The same analysis was performed in fruit flies (ten species, Drosophila 12 Genomes Consortium, 2007; 9846 groups of predicted orthologues), mosquitoes (four species, Ensembl Metazoa release 20, 4115 orthologues), mammals (twelve species, Orthomam v7, Ranwez et al., 2007, 3913 orthologues) and birds (five species, Ensembl release 73, 8574 orthologues). The list of analysed species is provided in Table S2. In fruit flies, two species, D. sechelia and D. persimilis, were excluded from the data set because they are very closely related to D. simulans and D. pseudobscura, respectively, so that their inclusion would create very short branches problematic for substitution rate analysis. In mammals, the twelve species were selected based on criteria of genome coverage and phylogenetic distribution. In each of birds and mosquitoes, all the fully sequenced genomes were used. The phylogenetic trees used in these analyses were obtained from the literature:
In ants, fruit flies and mammals, the per-site, per-million year average synonymous substitution rate was estimated by first assigning a date to each internal node based on the literature (Hedges et al., 2006; Obbard et al., 2012; Moreau & Bell, 2013), then dividing branch length (measured in per-site synonymous substitutions) by divergence time for each terminal branch and finally taking the average across terminal branches.

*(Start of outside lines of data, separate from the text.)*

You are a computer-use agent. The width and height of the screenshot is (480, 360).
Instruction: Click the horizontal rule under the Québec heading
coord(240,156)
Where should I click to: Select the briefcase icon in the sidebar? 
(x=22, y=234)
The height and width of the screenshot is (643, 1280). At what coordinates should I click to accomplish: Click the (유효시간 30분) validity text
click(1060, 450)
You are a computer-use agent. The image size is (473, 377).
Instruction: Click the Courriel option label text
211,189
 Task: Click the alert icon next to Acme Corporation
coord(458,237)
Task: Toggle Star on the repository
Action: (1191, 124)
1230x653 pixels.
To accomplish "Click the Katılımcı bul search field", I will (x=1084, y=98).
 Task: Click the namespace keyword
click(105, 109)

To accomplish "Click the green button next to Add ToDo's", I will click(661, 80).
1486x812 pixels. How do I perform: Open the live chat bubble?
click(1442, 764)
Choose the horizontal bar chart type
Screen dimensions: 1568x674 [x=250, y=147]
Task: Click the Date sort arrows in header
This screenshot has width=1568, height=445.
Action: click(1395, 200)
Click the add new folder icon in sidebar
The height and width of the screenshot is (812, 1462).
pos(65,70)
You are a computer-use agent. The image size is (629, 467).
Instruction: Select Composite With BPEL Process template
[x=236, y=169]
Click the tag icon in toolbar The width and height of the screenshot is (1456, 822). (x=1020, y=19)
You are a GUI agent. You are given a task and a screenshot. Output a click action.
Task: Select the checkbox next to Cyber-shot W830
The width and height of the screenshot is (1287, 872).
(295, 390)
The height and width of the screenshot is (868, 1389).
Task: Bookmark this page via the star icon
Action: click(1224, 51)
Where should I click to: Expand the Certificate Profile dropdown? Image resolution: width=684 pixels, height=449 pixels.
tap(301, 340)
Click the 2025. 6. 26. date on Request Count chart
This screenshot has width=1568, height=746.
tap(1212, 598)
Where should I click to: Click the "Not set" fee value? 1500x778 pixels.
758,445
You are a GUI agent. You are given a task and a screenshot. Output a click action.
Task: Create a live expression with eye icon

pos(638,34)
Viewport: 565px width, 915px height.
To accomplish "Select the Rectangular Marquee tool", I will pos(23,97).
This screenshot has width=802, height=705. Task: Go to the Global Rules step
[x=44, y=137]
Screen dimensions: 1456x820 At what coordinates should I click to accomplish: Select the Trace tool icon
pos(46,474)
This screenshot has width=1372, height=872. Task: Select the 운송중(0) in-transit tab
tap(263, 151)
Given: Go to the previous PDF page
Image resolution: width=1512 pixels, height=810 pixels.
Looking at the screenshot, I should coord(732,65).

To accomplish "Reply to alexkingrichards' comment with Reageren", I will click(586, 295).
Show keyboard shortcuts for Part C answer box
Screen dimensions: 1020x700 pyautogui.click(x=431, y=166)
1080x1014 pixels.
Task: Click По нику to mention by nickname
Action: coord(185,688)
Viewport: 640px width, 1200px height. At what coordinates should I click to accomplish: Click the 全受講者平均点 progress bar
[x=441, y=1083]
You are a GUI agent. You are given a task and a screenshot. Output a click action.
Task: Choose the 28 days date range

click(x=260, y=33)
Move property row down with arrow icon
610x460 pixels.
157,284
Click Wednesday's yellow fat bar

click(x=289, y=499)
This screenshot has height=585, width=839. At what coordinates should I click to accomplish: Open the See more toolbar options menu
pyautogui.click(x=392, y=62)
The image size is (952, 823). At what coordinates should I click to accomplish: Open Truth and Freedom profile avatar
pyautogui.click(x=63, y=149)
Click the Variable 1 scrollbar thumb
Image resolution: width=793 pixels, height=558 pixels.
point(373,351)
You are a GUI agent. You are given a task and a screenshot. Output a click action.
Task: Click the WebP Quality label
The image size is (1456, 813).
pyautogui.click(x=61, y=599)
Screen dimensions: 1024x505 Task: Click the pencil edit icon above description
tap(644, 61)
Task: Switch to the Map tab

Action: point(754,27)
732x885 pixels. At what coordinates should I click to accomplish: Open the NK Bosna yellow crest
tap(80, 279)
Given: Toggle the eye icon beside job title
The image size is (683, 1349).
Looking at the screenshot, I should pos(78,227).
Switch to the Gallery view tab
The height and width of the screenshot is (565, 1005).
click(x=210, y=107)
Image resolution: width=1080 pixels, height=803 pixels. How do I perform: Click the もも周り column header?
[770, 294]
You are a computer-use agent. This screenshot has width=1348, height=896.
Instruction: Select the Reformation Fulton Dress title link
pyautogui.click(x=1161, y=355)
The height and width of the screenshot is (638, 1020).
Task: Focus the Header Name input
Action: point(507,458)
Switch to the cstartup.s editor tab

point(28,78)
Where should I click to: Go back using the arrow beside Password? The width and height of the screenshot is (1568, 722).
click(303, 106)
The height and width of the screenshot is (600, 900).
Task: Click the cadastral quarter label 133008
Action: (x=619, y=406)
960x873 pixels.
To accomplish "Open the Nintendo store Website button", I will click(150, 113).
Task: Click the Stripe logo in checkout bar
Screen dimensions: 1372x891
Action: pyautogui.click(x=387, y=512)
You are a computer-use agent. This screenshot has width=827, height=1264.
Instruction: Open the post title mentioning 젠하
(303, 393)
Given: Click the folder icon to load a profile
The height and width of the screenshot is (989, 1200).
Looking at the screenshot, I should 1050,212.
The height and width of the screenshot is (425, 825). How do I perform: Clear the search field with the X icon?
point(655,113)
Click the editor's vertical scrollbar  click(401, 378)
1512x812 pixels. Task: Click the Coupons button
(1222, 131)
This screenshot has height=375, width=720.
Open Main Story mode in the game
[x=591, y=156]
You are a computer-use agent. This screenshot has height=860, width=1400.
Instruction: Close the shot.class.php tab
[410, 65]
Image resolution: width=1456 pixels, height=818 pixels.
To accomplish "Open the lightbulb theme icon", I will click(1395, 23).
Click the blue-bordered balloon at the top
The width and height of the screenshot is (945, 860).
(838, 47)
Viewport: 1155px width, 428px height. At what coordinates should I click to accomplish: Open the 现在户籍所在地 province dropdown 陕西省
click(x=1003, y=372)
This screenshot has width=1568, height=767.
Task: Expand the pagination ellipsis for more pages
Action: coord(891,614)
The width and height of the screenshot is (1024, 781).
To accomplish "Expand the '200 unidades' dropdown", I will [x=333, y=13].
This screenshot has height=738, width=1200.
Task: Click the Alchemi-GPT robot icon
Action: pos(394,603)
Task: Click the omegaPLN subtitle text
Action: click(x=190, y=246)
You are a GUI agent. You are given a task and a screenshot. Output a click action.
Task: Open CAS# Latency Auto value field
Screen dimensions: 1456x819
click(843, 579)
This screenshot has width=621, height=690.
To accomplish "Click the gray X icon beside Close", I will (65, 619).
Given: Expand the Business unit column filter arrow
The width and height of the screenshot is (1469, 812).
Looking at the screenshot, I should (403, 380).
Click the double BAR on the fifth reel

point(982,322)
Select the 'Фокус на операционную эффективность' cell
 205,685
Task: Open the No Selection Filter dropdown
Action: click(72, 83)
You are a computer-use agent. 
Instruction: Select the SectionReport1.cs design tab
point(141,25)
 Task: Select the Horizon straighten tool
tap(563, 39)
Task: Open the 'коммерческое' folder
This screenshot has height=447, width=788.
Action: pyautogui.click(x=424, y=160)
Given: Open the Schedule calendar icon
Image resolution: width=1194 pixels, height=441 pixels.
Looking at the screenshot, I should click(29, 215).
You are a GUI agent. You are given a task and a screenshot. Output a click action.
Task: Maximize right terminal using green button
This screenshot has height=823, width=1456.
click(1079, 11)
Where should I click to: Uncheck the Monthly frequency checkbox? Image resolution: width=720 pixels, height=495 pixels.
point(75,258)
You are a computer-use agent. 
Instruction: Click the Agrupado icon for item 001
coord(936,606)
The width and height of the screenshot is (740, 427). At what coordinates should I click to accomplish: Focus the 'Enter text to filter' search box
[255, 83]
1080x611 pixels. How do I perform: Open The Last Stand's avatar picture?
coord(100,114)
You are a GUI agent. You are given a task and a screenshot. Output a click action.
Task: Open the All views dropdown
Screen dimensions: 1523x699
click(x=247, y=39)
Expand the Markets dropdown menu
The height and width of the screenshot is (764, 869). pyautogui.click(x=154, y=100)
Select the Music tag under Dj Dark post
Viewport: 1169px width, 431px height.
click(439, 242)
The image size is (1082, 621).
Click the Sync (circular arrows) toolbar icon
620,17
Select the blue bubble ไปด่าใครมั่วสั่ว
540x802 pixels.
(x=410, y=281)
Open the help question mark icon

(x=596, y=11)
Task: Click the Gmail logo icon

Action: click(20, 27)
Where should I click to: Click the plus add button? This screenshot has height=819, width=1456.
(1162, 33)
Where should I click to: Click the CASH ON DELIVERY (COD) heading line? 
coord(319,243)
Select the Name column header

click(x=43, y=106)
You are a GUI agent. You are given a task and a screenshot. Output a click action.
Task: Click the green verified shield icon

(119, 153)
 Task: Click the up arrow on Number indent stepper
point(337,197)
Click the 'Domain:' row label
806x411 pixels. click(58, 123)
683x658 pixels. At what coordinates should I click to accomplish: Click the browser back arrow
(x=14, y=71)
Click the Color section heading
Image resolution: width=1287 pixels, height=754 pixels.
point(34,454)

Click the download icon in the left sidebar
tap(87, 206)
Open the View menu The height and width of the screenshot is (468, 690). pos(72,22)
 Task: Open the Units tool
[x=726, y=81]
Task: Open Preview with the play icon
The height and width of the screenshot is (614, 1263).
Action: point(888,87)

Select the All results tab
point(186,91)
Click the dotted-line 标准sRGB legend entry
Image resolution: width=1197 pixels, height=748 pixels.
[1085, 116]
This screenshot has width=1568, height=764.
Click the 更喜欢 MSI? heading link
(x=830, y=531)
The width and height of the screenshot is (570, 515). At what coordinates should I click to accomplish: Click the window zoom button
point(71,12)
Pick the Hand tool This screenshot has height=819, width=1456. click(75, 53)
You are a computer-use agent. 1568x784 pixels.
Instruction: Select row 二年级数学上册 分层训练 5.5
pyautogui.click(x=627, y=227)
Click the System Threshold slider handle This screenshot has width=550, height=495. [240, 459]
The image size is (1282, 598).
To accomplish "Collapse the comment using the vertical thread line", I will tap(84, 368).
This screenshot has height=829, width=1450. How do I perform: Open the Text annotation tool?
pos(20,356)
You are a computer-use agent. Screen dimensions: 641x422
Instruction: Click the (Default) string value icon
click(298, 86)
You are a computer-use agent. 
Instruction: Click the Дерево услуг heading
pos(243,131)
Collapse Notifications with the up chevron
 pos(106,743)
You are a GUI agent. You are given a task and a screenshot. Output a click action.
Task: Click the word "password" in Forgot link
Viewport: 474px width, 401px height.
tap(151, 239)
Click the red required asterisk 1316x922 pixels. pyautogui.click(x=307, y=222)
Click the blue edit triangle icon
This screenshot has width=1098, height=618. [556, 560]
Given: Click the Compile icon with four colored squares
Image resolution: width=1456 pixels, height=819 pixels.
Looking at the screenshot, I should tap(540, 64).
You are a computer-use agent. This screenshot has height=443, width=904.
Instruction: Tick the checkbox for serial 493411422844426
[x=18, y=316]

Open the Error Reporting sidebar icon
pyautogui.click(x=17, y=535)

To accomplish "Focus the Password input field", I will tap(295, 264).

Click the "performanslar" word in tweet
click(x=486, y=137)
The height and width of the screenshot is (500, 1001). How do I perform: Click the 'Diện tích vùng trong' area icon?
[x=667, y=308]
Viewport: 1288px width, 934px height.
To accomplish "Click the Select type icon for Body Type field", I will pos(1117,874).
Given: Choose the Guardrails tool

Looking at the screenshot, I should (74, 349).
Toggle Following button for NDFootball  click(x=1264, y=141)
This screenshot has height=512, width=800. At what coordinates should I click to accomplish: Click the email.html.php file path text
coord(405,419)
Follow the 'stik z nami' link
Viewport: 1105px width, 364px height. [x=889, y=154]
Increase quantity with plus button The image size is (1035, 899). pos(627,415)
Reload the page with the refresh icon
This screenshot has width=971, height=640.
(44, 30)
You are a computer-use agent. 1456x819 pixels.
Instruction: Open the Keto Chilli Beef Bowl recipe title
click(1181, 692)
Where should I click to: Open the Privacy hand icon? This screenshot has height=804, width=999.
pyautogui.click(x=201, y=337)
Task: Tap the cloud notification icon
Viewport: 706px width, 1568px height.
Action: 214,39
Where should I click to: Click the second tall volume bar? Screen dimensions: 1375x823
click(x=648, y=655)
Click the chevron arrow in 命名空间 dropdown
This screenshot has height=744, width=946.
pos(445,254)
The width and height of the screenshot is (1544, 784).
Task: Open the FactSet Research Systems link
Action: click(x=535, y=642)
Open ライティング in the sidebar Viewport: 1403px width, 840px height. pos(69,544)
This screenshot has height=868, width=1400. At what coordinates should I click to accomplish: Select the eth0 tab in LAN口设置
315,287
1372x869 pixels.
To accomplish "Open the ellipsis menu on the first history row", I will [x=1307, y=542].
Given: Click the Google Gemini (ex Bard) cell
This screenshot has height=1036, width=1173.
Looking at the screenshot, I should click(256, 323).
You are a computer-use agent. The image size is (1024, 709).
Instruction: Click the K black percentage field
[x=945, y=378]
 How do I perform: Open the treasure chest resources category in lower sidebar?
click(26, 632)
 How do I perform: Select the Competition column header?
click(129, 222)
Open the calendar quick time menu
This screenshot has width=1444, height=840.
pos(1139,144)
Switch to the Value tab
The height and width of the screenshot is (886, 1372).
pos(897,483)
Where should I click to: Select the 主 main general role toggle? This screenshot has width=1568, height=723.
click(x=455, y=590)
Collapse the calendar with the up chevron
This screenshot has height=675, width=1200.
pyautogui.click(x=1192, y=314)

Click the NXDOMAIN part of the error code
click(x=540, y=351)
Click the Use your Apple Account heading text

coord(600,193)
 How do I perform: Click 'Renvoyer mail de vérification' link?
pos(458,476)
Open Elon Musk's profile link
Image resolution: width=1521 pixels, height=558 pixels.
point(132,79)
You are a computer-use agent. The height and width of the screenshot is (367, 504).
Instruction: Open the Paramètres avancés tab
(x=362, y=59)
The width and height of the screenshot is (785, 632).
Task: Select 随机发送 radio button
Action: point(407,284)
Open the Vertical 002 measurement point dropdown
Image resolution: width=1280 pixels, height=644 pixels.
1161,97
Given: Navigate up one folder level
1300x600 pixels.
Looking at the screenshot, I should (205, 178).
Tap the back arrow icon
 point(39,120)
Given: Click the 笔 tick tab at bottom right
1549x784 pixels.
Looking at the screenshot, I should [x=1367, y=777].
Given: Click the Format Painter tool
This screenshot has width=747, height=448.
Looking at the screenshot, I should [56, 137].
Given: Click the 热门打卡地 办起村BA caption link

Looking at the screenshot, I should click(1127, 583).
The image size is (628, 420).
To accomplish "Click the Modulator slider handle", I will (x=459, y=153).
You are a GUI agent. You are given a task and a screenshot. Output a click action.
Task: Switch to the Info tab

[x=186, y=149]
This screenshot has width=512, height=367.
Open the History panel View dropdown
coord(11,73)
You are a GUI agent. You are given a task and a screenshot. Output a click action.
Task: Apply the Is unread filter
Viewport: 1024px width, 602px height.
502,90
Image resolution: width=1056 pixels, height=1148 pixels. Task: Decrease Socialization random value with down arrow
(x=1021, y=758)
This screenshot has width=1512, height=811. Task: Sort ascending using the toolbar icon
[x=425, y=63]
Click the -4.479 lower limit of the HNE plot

Population genomic data sets
The whole-body transcriptome of four to eleven wild-caught individuals from seven species of insects (four eusocial, three solitary) was Illumina-sequenced. cDNAs, ORFs, SNPs and genotypes were predicted following Gayral et al. (2013). In house mosquito, the assembly step did not work properly – a low number of relatively short contigs were obtained, perhaps due to the shorter read length (50 bp) and elevated genetic diversity (see below) in this species. Therefore, we used a publicly available transcriptome assembly based on the house mosquito genome project instead of our de novo assembly (see 'Materials and methods'). Population genomic statistics regarding within-species variation in ~8000 genes of the fruit fly Drosophila simulans (Diptera), a fourth solitary species, were obtained from Begun et al. (2007). Table 1 summarizes the data sets finally obtained and analysed. The number of genes (ORFs) sufficiently covered to be included in the analysis varied from ~3000 house mosquito, sweat bee) to ~13 000 (small skipper), and their average length from 201 (Glanville fritillary) to 1068 (big-headed ant). These numbers are somewhat related to the total amount of data available per species. No significant difference was detected in average number of ORFs and average ORF length between eusocial and solitary species.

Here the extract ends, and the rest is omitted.